The holidays can put a lot of pressure on already busy families. There is the time pressure, as parties and get-togethers and outings and travel crowd already overloaded calendars.

There is the financial pressure. Americans will spend more than $2.8 million every minute of the shopping season, or more than $4 billion a day, and it won’t all be cash. Undoubtedly, much of that will be spent on credit, with bills arriving to haunt shoppers in January and February and March and April and May and on and on and on.

There is the pressure of expectations, met and unmet, which can run higher during December than at any time of the year. Some people expect so much of decorated trees, beefsticks, sentimental music and cold weather, and are dashed when little Sally is still spoiled, Uncle Bob still goes off on politics, and Iran is still pursuing nuclear weapons capability. These people demand so much of that last thin page of the calendar and are thus let down sharply.

Children have a hard time, too, as they begin to assume expectations heightened by all the advertising with which they are bombarded, until by Christmas Eve they are ramped up, and amped up, to receive truckloads of toys and can’t possibly be satisfied by the reality of toys that, frankly, just aren’t as much fun as they looked.

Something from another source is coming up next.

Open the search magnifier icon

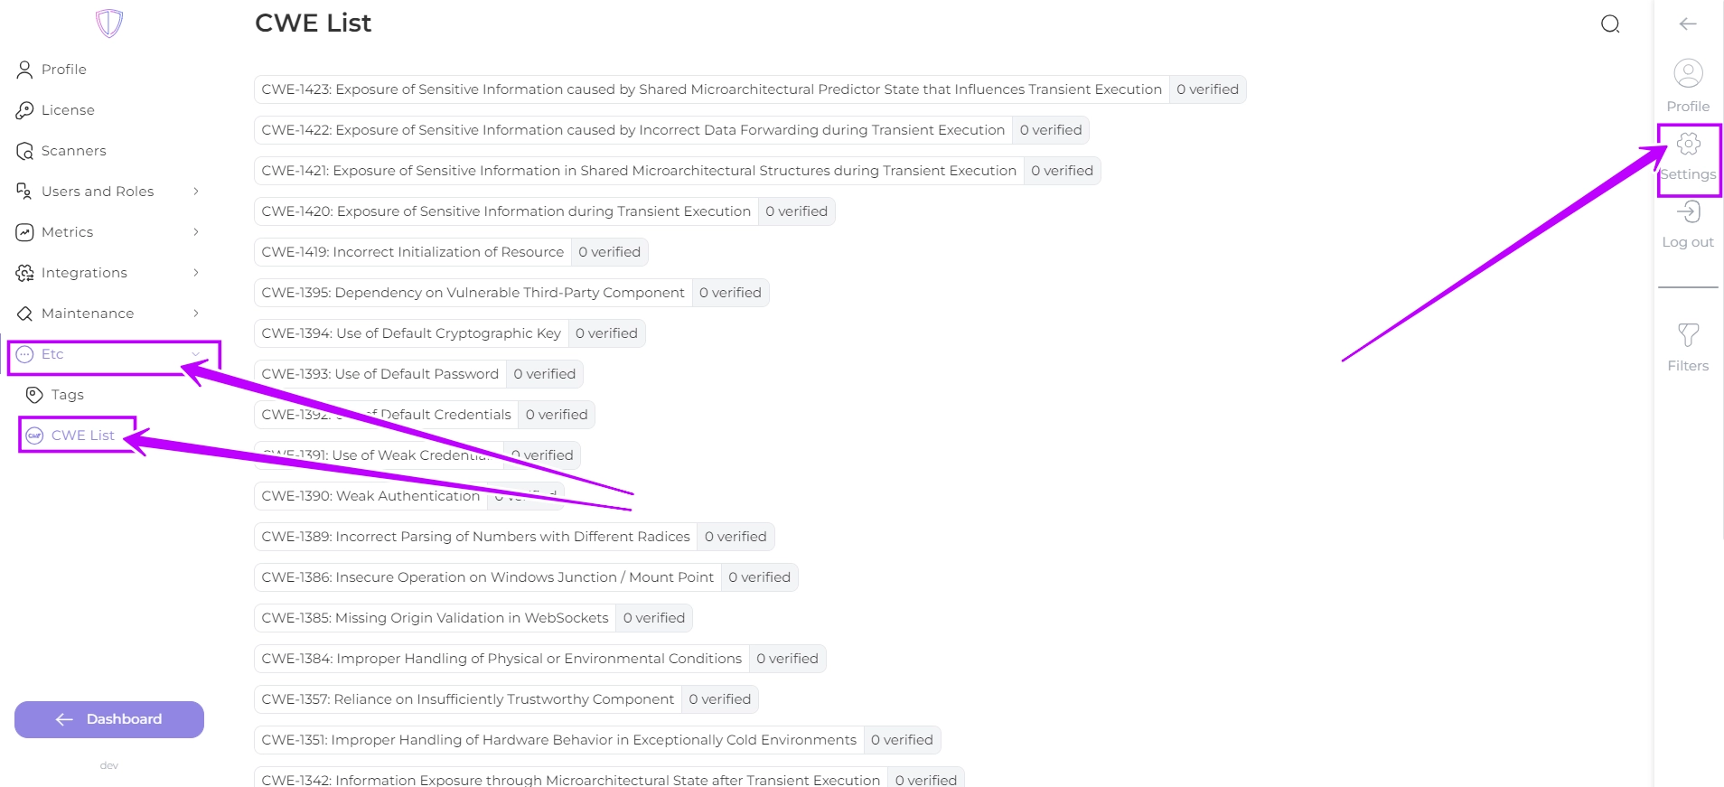1610,23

Last year I wrote a column about how it can be hard to celebrate holidays with family or friends who don’t share your own values. It turns out that I received a larger response to that column than to any other I’ve ever written. You might remember that one woman wrote:

Every year for the last 12 years, I have spent Thanksgiving at my mother-in-law’s house. Lots of T.V alcohol, crude talk, smoking…..everything I don’t want my children around. Not to mention the contradiction they see from what they learn in church and at their Christian school. We have no prayer with our meals and no discussion about the meaning of what we are celebrating at her home.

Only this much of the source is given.